Nel secondo tempo, quando un ottimo contropiede lanciato da Konè e chiuso da Dovbyk si trasforma nel 2-2, sono allora i cambi di Juric a rimettere ghiaia negli ingranaggi della squadra. L’uscita di Le Fée, che stava creando grossi problemi al Verona sul centrosinistra aiutato dagli ottimi movimenti della catena Angelino-Zalewski-Pellegrini, toglie fluidità a una manovra che non può poggiare sulle geometrie di Cristante. Senza dubbio la scelta è anche dettata da motivi fisici, ma forse si poteva osare maggiormente abbassando lo stesso Pellegrini sulla linea di Konè.

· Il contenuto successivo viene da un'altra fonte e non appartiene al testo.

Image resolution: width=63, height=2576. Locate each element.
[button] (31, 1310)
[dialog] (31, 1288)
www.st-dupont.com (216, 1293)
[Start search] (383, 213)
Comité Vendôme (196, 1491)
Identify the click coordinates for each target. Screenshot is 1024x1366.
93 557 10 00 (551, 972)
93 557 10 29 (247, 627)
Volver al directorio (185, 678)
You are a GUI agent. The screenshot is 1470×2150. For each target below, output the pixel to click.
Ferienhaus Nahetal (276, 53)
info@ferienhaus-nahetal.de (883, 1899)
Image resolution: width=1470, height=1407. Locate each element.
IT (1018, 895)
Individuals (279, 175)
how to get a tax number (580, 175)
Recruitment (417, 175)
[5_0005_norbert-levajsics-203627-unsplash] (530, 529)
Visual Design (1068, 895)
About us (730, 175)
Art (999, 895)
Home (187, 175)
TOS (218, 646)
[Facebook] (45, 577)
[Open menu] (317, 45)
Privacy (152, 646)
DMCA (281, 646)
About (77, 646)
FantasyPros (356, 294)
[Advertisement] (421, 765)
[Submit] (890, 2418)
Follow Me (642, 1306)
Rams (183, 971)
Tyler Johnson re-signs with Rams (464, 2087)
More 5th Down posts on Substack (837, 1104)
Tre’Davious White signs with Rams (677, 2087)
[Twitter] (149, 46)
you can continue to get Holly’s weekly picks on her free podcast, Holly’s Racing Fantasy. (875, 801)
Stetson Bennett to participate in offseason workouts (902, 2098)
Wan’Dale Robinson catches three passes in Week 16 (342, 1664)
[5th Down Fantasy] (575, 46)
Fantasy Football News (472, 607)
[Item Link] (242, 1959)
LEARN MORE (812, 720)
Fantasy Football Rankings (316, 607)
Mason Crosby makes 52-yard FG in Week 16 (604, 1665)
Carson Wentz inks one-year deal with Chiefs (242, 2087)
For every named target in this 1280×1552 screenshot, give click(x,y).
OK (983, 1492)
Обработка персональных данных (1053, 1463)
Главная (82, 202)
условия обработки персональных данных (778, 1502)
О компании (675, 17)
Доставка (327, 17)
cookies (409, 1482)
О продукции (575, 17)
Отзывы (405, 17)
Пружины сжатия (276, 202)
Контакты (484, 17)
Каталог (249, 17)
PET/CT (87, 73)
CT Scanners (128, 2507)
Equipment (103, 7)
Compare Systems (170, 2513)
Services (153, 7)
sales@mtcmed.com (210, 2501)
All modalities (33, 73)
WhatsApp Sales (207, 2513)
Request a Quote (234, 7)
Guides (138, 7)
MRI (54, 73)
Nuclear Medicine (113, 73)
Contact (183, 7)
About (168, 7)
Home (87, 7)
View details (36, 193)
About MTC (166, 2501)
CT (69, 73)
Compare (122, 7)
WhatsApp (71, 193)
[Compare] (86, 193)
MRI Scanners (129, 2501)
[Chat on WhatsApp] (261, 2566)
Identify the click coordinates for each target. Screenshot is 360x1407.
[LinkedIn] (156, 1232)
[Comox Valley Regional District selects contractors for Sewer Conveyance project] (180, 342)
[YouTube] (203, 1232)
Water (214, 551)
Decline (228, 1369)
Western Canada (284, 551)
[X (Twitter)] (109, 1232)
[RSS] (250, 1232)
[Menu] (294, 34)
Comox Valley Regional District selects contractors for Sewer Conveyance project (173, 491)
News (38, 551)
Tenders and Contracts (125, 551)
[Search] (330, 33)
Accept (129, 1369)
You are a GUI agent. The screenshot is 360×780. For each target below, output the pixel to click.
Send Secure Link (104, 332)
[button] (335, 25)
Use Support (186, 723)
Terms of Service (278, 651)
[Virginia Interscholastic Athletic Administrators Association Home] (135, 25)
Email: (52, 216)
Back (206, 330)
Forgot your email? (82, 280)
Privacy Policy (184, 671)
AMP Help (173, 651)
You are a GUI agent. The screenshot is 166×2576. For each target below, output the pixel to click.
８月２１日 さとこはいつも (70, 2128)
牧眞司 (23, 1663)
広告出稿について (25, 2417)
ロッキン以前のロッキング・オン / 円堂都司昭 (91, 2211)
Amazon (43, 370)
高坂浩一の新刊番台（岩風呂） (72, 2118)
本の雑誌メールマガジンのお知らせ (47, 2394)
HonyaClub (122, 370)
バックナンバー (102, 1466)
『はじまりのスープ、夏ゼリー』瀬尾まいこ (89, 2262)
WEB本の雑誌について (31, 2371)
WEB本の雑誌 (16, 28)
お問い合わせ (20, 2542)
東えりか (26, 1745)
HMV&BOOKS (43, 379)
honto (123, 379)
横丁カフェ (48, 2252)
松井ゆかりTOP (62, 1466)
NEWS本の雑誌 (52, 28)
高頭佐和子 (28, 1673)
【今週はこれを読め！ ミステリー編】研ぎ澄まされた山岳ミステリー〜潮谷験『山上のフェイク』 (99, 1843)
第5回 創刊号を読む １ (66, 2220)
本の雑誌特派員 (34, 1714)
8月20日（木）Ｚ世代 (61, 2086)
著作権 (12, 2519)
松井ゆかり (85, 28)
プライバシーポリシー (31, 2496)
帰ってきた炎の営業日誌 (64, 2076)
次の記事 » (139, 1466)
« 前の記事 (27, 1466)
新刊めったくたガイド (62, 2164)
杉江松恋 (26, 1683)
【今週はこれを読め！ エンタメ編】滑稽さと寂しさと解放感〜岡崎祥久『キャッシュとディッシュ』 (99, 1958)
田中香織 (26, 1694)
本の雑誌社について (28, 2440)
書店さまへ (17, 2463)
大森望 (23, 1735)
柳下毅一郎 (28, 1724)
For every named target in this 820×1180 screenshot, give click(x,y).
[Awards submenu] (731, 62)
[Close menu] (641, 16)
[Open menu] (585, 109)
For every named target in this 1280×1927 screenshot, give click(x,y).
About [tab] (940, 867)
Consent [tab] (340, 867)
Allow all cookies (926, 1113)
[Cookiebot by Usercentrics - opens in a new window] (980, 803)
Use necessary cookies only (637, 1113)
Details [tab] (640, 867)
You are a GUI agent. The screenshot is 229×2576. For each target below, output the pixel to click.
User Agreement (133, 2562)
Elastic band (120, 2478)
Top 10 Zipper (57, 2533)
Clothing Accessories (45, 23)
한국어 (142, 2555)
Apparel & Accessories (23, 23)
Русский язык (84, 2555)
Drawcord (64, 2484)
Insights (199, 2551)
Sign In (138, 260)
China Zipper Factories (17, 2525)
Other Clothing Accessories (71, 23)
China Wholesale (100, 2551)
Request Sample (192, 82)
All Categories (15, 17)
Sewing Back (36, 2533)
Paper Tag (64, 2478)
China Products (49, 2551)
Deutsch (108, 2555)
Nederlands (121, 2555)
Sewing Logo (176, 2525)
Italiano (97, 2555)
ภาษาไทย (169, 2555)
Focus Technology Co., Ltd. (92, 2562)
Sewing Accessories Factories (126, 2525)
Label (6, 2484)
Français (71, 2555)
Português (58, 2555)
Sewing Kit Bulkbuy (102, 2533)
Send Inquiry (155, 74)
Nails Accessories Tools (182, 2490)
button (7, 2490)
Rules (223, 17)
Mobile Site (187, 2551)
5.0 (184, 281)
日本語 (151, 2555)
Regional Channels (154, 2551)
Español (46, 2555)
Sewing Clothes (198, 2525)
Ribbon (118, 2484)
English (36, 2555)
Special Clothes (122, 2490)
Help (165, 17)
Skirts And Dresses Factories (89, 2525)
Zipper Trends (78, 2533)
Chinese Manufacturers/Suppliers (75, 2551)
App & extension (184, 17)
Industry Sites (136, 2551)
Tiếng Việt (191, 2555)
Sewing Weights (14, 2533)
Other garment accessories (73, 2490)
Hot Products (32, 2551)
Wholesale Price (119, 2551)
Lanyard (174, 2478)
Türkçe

Persino Zalewski, come detto colpevolissimo sul primo gol ma nel complesso intraprendente, è parso molto più in palla di uno spento El Shaarawy. Così come Dybala non ha alzato i giri rispetto a un Soulè tutto sommato positivo. Dall’altro lato, quando Zanetti si affida ad Harroui, Mosquera e poi Livramento ottiene grande vivacità.
La pietra tombale sulla partita romanista è probabilmente la sostituzione di Dovbyk, non al top fisicamente, e la decisione di affidarsi al falso nove in una partita molto diversa da quella contro il Torino. Certo, Shomurodov ha dimostrato a più riprese di non essere all’altezza, ma la squadra aveva bisogno di poggiarsi su un perno per distendersi al meglio contro una difesa aggressiva come quella scaligera. Alla fine, gli unici sussulti giallorossi arrivano da un paio di tiri da fuori area di Dybala e dalle incursioni dietro la linea di Pellegrini. Il capitano giallorosso però, per quanto generoso, continua a combattere contro se stesso e i suoi fantasmi quasi quanto contro le difese avversarie. Si accende solo a intermittenza, fatica a trovare la giocata risolutiva ma soprattutto la fiducia e il ritmo dentro la partita, ed è ormai entrato in un loop problematico per lui e per la Roma, che avrebbe bisogno di ritrovare il leader tecnico visto, che a qualcuno piaccia o no, nelle stagioni precedenti.
Nel finale, su una ripartenza lanciata da uno sciagurato passaggio di El Shaarawy e una lettura distratta di Ndicka, l’ennesima nell’uno contro uno, il Verona trova addirittura il gol che vale 3 punti su una grande combinazione tra Harroui e Rocha Livramento. Nel post-partita Juric si dice soddisfatto della prestazione dei suoi, e per quanto si siano visti alcuni buoni sviluppi soprattutto nelle trame offensive, lo scollamento del tecnico croato dalla realtà romanista sa di teatro dell’assurdo. Se tutti sembrano faticare immensamente per inanellare prestazioni da sufficienza e si commettono errori grossolani, forse più che sui complotti di consoli e senatori ci si dovrebbe interrogare sulla serenità che l’allenatore e il suo sistema di gioco, così come l’ormai rinomata assenza dirigenziale, trasmettono ai calciatori. A nessuno però sembra importare particolarmente.